Problématiques ou inconforts

Mode physiologique :

- Effets secondaires de la médication

- Limitations physiques

Mode concept de soi :

- Restrictions concernant le mode de vie, le choix d’emploi, le droit de conduire, les loisirs, les

sports, etc.

- Mauvaise adhérence aux traitements

- Symptômes dépressifs

- Gêne par rapport à leur condition de santé

- Anxiété face au caractère imprévisible des crises

- Perte d’autonomie, de liberté, d’indépendance

- Difficulté d’acceptation de leur condition

- Espoir/incertitude

Mode fonction des rôles :

- Difficulté d’employabilité

- Problèmes financiers

- Discrimination, jugements, stéréotypes, incompréhension des gens

Mode d’interdépendance :

- Absence d’un réseau social

- Manque d’empathie des professionnels

- Suivi postopératoire chaotique et insuffisant

- Méconnaissances du rôle des professionnels

- Consultation de sites internet pour obtenir de l’information complémentaire

Améliorations reliées au mode physiologique proposées par les patients

Les patients ont émis des propositions afin de mieux résoudre ou mieux prendre en charge les problématiques non résolues. Premièrement, concernant les effets secondaires des médicaments, un patient propose d’encourager les personnes épileptiques à faire de l’activité physique, à faire de la relaxation, de la méditation ou de la visualisation.

« J’ai toujours fait beaucoup d’exercices moi. En tous cas, j’ai pensé que l’exercice diminue les effets secondaires. […] Ce qui m’a beaucoup aidée aussi, c’est que je fais du yoga, de la méditation et de la visualisation. » Patient 3

Ensuite, un autre patient mentionne qu’il serait profitable de faire un suivi des patients qui ont des effets secondaires ou qui ont récemment subi un changement dans leur médication.

« La phrase magique, elle est là. S’il y a quelque chose, j’attends ton appel. On se sent tenu par la main, il y a quelqu’un qui m’accompagne. Elle le sait que je suis dans une phase qui est plus ou moins bonne. Qu’elle le sait que je peux l’appeler. C’est rassurant. Tu le sais que pendant ces deux prochaines semaines-là, tu as accès. Elle va connaître ton cas. Tout de suite, elle va réagir. Ce n’est pas grand-chose, mais ça fait une différence. Peut-être qu’il y a d’autres

mondes qui se sont sentis comme ça. Je suis au courant de ce qui se passe, empêche-toi pas de m’appeler ou n’attends pas. Il y en a qui peuvent mal feeler, mais qui vont attendre les deux semaines de peur d’avoir l’air fatiguant. » Patient 4

Concernant les limitations physiques, la majorité nous mentionne l’importance de bien connaître les stimuli, propres à chacun, qui risquent de déclencher des crises. Les patients croient que l’infirmière devrait accorder une attention particulière aux déclencheurs spécifiques à chaque patient et adapter son enseignement en conséquence.

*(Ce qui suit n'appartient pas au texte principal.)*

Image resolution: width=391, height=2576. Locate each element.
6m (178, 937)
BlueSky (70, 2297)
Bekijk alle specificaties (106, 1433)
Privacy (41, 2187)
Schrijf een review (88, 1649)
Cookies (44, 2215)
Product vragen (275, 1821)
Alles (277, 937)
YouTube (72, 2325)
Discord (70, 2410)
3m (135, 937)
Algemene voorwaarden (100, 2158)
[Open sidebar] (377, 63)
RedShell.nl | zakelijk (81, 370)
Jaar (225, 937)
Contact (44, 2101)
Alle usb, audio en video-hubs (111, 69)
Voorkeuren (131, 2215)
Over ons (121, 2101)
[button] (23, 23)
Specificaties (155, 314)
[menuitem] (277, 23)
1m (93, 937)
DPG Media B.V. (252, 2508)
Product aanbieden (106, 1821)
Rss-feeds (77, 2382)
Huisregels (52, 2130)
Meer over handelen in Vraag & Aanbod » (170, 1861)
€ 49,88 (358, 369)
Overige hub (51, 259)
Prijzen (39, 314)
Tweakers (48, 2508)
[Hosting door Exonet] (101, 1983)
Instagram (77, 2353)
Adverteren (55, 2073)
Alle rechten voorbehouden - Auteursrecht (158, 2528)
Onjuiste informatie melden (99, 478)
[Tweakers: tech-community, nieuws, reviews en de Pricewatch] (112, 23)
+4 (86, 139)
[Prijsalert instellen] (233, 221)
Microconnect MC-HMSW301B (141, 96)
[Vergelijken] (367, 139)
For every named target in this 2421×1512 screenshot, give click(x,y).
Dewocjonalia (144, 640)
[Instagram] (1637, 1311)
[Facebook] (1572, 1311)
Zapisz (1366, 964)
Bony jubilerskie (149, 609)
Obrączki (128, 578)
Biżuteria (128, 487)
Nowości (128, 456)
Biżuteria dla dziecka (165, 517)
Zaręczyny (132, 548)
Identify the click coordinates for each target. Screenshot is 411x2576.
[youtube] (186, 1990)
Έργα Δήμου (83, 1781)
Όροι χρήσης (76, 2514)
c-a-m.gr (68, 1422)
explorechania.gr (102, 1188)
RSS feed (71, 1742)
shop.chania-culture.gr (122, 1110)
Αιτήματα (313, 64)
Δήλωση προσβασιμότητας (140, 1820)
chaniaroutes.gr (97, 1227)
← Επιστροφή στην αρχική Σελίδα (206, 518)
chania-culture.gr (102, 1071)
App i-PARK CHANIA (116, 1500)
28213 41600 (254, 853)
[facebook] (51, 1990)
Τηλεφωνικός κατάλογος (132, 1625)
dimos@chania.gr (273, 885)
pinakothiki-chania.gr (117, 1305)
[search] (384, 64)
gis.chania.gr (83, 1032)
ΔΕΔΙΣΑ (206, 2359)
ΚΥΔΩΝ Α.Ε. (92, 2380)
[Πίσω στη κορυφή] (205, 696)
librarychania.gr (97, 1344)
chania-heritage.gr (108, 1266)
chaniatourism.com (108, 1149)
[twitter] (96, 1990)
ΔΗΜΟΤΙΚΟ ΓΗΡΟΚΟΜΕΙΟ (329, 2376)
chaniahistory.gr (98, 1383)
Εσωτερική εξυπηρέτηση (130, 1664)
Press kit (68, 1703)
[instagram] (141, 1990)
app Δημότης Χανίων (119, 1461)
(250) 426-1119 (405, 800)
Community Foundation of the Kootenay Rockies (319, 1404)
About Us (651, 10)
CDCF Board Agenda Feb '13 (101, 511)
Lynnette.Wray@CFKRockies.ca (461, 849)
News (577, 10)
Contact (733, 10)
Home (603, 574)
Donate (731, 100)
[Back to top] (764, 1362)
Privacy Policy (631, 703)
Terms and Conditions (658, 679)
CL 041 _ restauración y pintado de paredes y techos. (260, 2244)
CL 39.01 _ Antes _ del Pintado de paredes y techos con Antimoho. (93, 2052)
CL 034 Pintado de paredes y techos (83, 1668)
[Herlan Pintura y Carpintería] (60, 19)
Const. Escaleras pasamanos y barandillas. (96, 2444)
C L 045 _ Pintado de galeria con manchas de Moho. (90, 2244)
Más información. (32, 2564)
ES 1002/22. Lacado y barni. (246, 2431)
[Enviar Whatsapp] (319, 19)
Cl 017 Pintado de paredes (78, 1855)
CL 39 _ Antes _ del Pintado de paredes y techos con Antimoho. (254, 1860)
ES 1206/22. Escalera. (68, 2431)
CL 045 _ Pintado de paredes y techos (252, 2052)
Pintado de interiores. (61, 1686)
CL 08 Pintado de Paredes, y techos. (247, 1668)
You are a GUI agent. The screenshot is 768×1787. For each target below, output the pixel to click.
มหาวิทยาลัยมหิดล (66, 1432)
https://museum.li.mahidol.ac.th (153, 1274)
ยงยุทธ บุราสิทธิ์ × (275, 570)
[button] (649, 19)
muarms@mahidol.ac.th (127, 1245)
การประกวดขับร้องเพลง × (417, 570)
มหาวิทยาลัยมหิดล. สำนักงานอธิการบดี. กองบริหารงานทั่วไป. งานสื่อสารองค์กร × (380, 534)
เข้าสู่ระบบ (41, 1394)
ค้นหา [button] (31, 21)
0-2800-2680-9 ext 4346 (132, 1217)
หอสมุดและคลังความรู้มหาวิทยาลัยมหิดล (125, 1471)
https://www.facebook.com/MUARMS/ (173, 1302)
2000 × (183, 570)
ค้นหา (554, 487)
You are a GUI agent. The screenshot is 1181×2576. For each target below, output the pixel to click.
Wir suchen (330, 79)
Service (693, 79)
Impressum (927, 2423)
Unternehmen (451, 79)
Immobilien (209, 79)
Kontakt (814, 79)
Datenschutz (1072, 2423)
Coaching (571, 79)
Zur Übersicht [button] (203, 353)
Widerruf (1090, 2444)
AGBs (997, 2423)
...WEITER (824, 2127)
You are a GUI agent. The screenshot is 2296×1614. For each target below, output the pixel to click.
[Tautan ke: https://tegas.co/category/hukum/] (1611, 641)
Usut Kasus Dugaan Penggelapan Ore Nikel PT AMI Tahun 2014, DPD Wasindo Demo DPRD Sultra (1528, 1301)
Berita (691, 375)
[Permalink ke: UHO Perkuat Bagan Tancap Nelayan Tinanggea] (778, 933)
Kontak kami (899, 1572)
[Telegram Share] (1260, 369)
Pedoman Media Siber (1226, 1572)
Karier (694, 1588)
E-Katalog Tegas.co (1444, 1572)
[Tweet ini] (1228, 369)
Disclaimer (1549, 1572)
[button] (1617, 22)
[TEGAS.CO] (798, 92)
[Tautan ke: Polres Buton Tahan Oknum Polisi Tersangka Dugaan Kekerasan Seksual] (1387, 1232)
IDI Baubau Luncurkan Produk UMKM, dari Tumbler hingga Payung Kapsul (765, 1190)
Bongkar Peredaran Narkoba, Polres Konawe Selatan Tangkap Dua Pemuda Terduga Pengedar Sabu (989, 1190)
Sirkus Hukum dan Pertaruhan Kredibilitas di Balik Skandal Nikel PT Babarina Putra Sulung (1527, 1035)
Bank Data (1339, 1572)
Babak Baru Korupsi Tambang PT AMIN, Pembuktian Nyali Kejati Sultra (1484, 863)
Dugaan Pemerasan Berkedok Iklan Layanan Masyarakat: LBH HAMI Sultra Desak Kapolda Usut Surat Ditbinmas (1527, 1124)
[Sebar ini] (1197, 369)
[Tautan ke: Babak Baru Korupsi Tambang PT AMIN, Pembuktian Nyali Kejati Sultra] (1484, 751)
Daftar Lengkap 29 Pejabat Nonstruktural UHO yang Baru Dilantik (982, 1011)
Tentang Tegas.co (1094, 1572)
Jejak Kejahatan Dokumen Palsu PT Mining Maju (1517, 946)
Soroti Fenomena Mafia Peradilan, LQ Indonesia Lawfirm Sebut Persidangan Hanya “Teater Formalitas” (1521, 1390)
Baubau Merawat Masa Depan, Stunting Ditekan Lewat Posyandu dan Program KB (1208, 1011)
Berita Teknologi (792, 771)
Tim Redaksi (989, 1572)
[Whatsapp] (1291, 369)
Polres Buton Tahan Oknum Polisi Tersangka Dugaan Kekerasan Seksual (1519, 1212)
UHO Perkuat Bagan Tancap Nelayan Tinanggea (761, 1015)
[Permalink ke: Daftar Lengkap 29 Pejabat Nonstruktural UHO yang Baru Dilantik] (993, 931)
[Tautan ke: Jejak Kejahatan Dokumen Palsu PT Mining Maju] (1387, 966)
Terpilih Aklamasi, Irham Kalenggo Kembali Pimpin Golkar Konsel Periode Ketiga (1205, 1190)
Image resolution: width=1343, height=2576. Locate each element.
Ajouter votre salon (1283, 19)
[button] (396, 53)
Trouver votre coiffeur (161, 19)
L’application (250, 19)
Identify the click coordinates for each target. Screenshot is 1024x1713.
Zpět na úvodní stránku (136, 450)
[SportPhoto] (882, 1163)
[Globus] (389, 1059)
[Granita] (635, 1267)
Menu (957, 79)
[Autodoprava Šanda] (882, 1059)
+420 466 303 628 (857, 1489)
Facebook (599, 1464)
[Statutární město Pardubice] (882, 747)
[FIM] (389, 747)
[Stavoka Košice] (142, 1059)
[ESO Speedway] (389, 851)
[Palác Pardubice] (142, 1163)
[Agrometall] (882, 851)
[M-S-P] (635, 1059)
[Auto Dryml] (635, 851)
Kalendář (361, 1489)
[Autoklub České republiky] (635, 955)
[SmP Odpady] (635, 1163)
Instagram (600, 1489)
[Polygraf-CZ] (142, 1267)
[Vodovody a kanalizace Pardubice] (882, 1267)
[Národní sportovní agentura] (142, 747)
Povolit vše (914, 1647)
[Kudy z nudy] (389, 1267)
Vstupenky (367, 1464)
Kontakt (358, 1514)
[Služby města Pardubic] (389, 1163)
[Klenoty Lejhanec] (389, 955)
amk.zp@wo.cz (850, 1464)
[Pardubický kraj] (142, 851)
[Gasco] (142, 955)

Améliorations reliées au mode concept de soi proposées par les patients

Maintenant, voici quelques interventions suggérées par les patients pour favoriser l’intégration spirituelle et psychique de ces personnes. Pour la plupart des problématiques issues du mode d’adaptation concept de soi, les patients ont proposé une intervention, soit l’enseignement. L’infirmière pourrait donner davantage d’information lors du diagnostic, mais aussi ponctuellement aux patients et à leurs proches. Certains patients mentionnent même le désir de participer à des séances d’information de groupe avec l’infirmière. L’infirmière devrait débuter l’enseignement avec les croyances et les connaissances du patient, pour ainsi éviter qu’il demeure certaines incompréhensions.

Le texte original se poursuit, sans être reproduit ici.